Thursday, May 30, 2013

Wonderfully Uneventful

Up until August, decisions and plans for this school year consumed me. It was as if making some decisions about my firstborn's education was the culmination and standard of measure of all my years of learning, reading, theorizing, and teaching. August came, decisions were made; life carried on. And it was all so totally, wonderfully uneventful.

Today we went to an assembly to celebrate the end of Luke's kindergarten year. August, September, October, November, December, January, February, March, April, May. These months passed and my son changed from young child to mature big kid, dare I even say young man. He amazes me. Two days at school was the right decision. He flourished. In spite of my doubts regarding the base curriculum, he is reading and writing. In spite of the early distress of playground chaos, he loves recess and has solid friendships. Three days at home with me was the right decision. We had so much fun (for the most part). He learned and did and drew me into deep conversations and we read and read and read (Charlotte's Web four times for starters!) and saw and tried and played and worked and hiked together. I'm regretting that I let the monthly photo records slip!

After many years of formal education as student, and then some more as professional, I am just about through my first AS PARENT. One down, 17 to go; and these 18 years (between three kids) are the pinnacle, purpose, and gauge of all my previous experience and preparation. It has been a huge year for Luke, but also for me. In homeschooling, I DID what I have overseen, observed, contemplated, and analyzed for years. It was freeing. It was not exactly as I had pictured. It was three days a week, not full-time. And the other two days were not just anything - they were a dynamic, incredible core of Luke's kindergarten year. He thrived at school (much to my surprise and delight). It was not what I had thought but God led us there and this year far exceeded my expectations.

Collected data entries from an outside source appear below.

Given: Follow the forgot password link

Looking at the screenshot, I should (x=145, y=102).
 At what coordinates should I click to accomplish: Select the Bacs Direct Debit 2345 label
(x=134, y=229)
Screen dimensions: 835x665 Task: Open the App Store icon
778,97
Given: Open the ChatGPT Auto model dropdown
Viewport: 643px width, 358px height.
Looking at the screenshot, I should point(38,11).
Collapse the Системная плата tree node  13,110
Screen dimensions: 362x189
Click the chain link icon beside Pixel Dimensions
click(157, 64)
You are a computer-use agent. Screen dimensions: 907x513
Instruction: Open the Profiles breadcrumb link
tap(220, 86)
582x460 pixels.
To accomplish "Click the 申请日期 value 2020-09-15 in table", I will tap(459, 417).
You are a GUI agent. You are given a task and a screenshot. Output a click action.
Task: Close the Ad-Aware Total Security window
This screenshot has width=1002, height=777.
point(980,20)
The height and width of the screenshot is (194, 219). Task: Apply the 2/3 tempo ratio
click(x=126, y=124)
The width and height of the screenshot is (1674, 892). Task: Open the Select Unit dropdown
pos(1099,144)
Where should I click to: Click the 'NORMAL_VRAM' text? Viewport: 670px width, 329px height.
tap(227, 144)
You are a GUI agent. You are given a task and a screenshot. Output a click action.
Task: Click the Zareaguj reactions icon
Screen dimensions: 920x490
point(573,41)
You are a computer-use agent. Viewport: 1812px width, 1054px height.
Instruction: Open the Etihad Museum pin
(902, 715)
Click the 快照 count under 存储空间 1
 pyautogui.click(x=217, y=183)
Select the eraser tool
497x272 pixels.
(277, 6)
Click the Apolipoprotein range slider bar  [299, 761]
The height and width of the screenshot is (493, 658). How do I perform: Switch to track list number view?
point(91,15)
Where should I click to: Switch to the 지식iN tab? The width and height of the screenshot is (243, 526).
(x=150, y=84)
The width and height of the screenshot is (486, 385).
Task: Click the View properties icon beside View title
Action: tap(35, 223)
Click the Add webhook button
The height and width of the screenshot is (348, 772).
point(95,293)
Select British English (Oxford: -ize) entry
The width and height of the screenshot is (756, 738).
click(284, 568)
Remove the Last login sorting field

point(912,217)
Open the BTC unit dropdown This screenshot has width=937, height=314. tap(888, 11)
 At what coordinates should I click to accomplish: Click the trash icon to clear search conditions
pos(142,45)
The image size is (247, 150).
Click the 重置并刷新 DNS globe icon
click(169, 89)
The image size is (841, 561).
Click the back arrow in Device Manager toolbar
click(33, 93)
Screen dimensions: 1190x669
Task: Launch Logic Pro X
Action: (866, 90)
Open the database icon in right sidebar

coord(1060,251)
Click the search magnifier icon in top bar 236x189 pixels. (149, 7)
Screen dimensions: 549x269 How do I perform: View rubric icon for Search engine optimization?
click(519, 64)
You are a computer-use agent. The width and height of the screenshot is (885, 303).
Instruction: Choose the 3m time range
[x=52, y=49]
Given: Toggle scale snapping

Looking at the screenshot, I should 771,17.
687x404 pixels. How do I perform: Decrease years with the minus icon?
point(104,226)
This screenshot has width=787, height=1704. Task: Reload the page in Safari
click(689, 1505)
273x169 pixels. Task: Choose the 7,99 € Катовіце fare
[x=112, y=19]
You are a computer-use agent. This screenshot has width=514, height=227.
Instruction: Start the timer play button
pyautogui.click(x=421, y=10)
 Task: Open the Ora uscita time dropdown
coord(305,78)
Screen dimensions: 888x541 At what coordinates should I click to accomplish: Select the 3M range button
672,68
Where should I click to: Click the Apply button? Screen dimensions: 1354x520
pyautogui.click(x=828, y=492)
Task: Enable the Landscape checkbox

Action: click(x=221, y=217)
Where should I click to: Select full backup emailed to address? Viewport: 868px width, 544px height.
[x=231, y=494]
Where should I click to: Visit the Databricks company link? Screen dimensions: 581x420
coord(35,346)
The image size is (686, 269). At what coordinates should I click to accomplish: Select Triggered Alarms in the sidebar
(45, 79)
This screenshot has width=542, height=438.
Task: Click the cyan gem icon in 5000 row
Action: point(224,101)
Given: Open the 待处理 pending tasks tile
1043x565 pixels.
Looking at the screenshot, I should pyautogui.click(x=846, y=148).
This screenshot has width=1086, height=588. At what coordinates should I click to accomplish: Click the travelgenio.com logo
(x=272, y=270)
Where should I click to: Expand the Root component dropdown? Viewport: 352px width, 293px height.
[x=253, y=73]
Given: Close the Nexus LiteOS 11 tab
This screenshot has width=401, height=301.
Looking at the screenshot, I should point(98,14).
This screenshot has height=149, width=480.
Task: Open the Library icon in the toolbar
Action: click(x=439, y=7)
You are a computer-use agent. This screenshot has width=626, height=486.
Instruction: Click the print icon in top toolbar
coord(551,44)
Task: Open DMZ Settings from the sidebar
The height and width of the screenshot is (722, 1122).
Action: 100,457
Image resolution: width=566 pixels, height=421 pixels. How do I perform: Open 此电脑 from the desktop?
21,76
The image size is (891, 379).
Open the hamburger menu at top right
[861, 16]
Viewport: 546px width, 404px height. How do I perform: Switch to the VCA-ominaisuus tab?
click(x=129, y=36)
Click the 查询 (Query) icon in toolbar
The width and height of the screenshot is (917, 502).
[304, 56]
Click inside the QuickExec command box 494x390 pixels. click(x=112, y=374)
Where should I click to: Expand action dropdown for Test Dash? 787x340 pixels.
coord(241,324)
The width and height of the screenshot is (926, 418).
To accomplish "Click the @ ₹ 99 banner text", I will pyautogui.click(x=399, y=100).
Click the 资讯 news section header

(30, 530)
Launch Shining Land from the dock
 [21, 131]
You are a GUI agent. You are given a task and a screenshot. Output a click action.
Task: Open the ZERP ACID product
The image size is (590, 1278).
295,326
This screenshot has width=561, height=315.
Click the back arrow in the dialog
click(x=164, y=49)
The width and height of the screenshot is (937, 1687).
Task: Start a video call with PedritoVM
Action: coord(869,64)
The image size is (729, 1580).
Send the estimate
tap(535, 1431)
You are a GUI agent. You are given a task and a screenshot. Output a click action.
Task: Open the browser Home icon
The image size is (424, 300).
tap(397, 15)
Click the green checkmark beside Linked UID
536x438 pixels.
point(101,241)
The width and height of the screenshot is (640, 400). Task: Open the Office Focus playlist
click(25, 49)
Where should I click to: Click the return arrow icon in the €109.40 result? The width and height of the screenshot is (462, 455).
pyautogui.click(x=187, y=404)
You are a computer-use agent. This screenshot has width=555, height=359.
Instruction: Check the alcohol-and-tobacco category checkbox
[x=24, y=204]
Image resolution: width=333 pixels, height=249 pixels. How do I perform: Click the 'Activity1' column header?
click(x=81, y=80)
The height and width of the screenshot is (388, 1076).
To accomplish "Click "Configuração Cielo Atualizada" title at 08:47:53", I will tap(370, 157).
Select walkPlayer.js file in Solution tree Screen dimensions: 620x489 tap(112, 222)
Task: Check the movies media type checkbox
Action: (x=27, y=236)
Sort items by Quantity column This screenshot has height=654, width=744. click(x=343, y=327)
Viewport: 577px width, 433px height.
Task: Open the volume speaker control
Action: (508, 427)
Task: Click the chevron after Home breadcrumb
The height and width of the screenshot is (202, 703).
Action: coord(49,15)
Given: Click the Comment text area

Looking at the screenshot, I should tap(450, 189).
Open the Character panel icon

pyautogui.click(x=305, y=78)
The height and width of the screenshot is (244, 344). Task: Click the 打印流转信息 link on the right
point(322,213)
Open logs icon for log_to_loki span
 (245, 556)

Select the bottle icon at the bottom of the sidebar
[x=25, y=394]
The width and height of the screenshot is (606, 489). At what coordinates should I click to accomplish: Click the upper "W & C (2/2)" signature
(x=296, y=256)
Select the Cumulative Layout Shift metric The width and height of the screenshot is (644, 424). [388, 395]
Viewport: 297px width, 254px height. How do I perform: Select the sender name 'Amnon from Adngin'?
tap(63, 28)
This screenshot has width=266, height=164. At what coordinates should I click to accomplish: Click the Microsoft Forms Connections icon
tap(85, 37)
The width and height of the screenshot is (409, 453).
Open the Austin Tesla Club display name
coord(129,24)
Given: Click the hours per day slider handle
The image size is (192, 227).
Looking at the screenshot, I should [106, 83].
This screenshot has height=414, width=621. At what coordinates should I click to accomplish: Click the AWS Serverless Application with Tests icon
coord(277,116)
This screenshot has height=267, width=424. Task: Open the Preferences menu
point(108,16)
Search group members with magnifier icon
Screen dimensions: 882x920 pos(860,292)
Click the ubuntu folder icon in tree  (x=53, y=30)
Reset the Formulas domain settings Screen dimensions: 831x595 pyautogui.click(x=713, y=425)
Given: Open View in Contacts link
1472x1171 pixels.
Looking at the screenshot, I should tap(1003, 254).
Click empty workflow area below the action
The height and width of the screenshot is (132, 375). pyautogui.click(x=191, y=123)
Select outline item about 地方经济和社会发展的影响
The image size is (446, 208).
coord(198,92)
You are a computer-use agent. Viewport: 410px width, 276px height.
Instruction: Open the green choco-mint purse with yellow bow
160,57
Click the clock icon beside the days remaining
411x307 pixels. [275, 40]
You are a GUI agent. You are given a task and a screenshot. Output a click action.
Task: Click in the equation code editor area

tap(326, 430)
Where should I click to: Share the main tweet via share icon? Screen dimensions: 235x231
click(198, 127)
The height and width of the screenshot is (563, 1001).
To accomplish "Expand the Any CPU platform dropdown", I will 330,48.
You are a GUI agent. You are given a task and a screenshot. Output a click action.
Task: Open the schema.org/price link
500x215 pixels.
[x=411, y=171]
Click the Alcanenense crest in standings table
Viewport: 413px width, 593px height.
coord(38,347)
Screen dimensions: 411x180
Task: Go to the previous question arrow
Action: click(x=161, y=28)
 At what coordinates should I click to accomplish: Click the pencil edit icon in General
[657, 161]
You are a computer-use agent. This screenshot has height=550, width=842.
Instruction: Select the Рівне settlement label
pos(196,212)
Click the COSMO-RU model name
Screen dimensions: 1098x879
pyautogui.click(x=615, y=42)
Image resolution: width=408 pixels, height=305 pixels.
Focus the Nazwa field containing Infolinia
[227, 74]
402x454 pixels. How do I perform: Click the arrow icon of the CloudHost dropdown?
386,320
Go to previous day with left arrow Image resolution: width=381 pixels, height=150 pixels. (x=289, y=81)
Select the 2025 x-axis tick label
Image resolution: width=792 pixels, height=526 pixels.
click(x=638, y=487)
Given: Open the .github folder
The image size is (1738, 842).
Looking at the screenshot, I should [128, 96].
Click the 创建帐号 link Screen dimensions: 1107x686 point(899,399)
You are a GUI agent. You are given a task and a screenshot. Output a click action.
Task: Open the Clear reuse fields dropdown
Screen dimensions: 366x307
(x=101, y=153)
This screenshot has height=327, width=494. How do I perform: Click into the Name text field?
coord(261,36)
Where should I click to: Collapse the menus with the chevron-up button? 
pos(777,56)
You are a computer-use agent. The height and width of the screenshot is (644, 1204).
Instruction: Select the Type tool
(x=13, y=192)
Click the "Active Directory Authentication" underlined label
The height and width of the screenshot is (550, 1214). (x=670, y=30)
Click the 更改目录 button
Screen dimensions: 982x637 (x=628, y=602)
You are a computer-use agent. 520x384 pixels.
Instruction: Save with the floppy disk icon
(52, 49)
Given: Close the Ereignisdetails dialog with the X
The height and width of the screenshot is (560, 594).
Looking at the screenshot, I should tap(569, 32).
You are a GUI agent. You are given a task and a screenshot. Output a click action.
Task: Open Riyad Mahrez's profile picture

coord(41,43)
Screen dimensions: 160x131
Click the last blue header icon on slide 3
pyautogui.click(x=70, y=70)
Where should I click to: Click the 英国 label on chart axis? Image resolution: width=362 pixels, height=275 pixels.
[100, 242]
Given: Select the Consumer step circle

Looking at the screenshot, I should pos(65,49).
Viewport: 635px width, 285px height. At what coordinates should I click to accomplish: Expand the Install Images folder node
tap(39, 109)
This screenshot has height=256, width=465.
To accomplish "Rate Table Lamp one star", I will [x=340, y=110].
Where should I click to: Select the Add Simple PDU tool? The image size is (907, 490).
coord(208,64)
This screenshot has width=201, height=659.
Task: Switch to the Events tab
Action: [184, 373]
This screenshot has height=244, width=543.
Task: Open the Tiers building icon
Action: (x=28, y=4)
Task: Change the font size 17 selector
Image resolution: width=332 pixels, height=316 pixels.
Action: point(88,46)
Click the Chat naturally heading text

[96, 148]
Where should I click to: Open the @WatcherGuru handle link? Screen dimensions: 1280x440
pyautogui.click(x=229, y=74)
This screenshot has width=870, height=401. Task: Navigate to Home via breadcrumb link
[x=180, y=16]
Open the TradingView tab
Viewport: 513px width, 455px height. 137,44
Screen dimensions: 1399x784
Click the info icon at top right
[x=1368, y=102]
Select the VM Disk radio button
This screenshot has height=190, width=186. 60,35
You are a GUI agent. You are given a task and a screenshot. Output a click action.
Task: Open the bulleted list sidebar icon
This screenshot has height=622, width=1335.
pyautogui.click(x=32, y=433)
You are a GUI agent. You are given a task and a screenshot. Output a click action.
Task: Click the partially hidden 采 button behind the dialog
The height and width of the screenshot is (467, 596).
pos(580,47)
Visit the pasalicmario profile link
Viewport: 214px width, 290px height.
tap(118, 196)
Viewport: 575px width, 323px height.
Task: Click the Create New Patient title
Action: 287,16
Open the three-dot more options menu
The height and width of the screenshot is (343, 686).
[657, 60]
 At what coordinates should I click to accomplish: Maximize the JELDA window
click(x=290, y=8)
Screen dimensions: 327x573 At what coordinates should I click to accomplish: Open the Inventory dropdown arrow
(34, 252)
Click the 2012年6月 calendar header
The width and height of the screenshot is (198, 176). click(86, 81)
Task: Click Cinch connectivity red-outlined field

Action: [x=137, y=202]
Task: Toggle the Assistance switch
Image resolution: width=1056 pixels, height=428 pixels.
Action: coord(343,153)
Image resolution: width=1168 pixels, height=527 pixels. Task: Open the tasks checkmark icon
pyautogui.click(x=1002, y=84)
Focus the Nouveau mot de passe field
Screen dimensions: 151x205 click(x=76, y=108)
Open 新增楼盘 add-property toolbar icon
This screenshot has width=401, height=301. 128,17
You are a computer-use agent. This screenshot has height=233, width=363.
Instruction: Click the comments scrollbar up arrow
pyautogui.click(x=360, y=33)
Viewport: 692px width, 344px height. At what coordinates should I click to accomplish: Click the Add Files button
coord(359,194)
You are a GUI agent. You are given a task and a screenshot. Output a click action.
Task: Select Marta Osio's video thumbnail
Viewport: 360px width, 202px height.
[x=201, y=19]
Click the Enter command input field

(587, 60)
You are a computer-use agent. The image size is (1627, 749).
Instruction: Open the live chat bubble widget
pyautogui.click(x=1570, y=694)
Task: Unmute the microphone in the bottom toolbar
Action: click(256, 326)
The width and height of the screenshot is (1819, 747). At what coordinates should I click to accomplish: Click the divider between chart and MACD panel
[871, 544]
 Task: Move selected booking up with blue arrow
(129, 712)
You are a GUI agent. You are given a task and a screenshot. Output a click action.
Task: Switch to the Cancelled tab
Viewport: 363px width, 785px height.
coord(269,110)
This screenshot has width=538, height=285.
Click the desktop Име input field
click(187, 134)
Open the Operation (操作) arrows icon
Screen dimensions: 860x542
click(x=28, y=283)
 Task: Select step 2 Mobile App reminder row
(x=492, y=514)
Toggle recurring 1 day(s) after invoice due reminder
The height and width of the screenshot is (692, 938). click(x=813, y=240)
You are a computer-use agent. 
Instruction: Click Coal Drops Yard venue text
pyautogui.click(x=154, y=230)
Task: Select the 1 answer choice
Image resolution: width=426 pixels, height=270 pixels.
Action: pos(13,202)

The HEART at the school is remarkable; the tone set by the principal is reflected in staff and students and can be felt walking down an empty stairway. The teacher who started out the year giving up her lunch time to assure me that my sensitive boy wasn't too overwhelmed on that chaotic playground, spent the rest of the year loving and teaching and guiding him purposefully and perfectly. I sit here overwhelmed with thankfulness for Luke's teacher who poured herself into Luke and cared for him individually. Today she spoke of each child in her class individually, a minute of nice words to sum up 10 months spent truly knowing and investing in each. I didn't expect to hand him over twice a week and not need to ask and assure myself of all details, both academic and emotional. I expected to really do it all myself even if I wasn't the hands-on, go-to person every minute. I expected to have to guard over Luke's heart and mind very consciously. But these expectations were without factoring in a teacher who would take all of that on herself. Academics soared. Luke was engaged and excited. Socially and emotionally he flourished. A school teacher knows MY Luke and cares for his mind and heart like I do. On the at-school days, I dropped him off and picked him up. I was at ease. He was at ease. No need to ask my questions. No need. The whole year was beautifully uneventful in day to day operation, but ever so eventful when I look back - a five-year-old changed from little kid to young man. I cannot find words to express my gratitude to Mrs W for partnering with me in my son's education.